(Problem requirements):
Check each line of the material below, and copy it if it holds the string "step".
-- Opening Marker --
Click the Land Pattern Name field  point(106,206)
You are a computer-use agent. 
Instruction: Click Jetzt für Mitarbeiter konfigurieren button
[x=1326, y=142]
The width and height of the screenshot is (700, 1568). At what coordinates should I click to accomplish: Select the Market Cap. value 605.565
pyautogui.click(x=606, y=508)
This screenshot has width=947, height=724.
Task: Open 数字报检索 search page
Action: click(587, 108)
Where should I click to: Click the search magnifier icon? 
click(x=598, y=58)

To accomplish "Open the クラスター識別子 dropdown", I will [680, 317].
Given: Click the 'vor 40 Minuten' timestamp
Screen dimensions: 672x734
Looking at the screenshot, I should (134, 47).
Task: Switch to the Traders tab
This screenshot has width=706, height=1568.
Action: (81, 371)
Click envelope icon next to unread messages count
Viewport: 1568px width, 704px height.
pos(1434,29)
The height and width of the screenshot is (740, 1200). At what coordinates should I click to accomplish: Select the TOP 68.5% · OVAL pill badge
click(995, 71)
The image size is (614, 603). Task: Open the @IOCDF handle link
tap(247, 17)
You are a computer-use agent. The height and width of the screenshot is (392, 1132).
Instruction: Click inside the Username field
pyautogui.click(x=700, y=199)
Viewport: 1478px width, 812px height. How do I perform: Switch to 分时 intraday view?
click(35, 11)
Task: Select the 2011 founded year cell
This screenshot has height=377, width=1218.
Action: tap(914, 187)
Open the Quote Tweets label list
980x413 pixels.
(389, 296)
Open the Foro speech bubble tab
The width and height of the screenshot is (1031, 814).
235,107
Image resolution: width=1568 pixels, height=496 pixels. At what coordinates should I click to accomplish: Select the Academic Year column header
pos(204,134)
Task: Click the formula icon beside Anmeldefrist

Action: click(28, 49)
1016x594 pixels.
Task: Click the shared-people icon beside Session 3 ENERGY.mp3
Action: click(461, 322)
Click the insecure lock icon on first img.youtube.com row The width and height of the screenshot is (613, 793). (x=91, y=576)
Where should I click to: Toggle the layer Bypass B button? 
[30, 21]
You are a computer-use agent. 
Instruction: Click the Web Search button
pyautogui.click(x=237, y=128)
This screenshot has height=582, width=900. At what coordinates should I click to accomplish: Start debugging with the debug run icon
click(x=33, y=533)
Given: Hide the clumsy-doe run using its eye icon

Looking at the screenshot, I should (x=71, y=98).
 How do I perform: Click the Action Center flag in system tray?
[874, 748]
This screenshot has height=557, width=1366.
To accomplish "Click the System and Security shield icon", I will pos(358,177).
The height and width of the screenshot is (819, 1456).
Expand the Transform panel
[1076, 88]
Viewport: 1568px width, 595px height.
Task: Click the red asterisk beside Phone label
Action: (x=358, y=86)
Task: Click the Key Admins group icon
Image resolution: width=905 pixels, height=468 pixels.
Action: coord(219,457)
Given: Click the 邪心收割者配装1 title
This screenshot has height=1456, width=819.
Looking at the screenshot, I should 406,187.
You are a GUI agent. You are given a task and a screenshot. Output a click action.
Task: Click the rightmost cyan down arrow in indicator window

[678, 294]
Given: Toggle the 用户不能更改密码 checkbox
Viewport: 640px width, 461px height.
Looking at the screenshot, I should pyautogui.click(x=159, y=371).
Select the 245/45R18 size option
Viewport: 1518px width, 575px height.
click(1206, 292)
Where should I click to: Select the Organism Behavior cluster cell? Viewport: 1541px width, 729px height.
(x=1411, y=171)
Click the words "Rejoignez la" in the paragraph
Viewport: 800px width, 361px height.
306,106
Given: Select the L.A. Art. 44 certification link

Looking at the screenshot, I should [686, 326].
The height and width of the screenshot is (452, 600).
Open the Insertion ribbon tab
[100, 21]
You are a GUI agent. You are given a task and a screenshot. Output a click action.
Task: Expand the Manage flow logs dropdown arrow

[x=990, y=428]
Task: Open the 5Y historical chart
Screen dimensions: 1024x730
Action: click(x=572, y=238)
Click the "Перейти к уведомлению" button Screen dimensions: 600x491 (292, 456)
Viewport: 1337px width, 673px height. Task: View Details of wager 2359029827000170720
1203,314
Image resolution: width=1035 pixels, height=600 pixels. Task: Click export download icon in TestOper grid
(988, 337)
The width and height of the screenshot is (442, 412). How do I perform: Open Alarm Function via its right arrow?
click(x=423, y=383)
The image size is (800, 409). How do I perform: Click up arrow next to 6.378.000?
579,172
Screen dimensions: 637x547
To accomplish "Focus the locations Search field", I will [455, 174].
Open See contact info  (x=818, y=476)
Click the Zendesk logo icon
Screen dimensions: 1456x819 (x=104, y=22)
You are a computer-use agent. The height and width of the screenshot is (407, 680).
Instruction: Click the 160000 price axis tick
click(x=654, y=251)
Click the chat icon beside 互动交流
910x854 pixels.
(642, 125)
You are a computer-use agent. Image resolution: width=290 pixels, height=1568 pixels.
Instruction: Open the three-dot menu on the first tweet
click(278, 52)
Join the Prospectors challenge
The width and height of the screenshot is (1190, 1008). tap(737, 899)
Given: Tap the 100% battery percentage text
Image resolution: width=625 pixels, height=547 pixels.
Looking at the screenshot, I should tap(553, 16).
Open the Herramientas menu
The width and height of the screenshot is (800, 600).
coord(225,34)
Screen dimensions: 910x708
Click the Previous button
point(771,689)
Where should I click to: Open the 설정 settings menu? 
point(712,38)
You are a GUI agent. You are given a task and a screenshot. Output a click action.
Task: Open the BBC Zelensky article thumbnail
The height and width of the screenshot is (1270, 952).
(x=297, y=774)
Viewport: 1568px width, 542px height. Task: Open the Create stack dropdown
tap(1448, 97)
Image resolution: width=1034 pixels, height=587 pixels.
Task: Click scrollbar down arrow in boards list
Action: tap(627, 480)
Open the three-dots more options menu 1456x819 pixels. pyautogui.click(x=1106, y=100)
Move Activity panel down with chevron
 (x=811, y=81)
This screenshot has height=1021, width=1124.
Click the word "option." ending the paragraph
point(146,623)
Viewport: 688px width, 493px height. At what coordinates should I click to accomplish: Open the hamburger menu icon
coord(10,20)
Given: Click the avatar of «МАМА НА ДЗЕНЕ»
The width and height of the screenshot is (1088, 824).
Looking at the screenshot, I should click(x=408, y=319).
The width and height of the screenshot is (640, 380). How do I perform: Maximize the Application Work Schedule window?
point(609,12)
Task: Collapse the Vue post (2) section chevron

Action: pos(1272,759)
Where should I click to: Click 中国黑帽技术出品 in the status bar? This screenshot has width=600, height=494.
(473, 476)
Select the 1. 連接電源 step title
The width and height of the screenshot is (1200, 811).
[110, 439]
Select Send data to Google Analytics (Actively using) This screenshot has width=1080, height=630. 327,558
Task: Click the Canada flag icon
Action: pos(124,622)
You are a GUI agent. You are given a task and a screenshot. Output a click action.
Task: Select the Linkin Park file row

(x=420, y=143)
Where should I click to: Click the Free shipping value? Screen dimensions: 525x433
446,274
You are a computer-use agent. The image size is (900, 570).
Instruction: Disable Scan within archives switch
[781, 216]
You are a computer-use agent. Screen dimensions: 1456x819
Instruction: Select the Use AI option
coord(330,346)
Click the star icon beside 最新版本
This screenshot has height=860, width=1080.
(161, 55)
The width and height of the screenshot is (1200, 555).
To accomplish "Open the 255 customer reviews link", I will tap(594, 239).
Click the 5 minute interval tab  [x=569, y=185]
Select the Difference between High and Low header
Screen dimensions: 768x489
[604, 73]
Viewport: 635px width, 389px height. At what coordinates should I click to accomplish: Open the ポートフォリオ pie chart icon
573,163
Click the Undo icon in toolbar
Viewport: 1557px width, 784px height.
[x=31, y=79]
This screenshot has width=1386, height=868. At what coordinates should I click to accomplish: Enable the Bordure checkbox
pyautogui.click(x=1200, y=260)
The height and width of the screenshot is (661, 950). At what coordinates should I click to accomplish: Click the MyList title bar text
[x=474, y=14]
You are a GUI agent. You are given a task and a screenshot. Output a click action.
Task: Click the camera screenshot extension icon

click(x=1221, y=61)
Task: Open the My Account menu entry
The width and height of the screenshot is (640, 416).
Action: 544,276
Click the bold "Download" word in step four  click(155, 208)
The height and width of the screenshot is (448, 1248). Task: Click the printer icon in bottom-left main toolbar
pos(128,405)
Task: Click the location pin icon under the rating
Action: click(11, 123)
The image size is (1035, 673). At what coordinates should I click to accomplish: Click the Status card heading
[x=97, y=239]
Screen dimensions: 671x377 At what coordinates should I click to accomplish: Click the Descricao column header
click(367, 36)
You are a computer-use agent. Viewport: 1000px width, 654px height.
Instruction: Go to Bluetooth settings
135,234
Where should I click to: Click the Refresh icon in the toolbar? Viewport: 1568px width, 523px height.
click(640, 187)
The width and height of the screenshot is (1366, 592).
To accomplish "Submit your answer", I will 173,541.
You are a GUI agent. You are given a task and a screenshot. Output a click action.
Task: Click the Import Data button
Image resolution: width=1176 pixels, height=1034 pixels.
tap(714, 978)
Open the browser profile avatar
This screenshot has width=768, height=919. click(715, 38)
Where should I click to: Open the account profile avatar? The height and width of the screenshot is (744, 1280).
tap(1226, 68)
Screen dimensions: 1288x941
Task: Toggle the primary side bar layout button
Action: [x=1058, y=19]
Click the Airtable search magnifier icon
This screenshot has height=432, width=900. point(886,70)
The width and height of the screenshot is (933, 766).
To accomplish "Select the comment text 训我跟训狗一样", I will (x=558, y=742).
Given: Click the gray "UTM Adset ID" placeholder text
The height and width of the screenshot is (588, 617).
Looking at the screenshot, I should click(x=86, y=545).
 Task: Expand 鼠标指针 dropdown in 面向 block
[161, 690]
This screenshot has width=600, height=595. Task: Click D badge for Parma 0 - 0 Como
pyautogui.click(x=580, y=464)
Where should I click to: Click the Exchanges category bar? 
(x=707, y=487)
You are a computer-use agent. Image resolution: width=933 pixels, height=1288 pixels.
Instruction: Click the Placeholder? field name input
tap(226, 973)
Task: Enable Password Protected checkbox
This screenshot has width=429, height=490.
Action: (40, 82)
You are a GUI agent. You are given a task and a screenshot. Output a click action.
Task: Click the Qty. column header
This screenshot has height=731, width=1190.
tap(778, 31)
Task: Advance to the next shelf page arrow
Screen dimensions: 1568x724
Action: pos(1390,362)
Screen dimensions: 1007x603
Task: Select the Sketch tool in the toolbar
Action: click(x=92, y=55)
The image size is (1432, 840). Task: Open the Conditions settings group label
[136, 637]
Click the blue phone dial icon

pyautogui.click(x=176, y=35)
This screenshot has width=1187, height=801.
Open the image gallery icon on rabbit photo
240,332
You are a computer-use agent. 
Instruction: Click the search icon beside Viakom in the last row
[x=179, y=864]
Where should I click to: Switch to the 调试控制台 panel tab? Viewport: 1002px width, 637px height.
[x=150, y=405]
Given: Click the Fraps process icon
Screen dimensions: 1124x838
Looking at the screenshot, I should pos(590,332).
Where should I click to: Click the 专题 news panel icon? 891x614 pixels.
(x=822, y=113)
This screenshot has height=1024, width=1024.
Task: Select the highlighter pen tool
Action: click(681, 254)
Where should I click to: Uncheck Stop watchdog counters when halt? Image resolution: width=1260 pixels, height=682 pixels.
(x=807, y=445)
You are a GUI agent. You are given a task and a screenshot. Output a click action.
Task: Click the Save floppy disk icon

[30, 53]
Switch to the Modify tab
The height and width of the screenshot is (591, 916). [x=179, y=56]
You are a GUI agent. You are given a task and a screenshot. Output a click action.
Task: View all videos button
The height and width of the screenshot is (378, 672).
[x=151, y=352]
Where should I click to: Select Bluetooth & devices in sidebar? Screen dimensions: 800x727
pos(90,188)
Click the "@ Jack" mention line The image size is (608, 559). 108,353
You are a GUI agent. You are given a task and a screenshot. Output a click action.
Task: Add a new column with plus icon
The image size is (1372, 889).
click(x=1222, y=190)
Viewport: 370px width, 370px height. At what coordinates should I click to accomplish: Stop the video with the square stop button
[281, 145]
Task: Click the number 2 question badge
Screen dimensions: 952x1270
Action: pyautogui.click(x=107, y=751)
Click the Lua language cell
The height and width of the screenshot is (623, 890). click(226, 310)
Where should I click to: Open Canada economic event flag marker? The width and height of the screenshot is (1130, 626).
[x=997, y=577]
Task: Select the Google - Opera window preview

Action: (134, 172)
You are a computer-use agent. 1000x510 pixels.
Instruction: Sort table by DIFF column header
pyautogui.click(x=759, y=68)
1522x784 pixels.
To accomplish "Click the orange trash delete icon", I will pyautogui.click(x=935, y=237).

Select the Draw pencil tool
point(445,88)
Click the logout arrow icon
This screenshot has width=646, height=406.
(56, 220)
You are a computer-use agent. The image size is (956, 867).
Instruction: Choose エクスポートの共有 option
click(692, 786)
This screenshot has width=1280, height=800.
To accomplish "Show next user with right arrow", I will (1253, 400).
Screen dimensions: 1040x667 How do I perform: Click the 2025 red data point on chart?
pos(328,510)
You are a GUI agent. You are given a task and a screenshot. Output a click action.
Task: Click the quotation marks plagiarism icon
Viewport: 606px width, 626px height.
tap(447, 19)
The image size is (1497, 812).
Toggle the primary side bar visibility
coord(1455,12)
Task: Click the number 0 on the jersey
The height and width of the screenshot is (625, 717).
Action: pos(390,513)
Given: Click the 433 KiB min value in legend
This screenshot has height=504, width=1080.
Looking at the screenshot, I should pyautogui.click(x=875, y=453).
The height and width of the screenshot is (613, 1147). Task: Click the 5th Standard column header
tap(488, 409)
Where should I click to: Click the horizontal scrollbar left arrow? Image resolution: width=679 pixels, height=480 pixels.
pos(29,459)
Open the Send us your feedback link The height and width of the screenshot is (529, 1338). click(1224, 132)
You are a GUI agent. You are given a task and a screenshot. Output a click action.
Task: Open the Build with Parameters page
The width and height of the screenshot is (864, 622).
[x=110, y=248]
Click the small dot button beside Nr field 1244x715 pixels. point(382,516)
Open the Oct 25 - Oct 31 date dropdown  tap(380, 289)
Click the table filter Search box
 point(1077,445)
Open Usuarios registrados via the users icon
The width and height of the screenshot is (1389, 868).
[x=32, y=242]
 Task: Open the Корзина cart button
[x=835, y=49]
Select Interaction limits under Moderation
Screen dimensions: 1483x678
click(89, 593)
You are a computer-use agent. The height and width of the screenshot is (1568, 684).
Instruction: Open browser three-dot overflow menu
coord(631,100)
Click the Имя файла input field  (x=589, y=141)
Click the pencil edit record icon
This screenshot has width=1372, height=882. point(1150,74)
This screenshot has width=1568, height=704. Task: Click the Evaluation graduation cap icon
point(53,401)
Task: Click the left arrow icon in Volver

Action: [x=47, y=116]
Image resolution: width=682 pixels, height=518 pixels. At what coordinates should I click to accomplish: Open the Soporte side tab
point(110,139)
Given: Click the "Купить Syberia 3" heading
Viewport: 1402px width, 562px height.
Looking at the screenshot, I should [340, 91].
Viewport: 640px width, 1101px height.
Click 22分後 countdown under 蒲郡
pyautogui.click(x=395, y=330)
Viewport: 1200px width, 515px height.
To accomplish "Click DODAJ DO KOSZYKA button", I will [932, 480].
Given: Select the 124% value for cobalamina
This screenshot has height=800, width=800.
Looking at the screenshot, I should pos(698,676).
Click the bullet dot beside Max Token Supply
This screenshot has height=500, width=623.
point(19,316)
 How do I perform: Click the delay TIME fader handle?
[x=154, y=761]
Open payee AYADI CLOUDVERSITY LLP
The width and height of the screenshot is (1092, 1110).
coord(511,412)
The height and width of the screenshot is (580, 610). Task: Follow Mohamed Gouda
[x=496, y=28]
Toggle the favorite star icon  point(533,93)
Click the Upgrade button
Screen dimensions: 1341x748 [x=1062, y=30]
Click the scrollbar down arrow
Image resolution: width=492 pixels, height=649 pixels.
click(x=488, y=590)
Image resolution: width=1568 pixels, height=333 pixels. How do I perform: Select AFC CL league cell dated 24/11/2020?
-- Closing Marker --
(Expected output):
Select the 1. 連接電源 step title
Click the bold "Download" word in step four  click(155, 208)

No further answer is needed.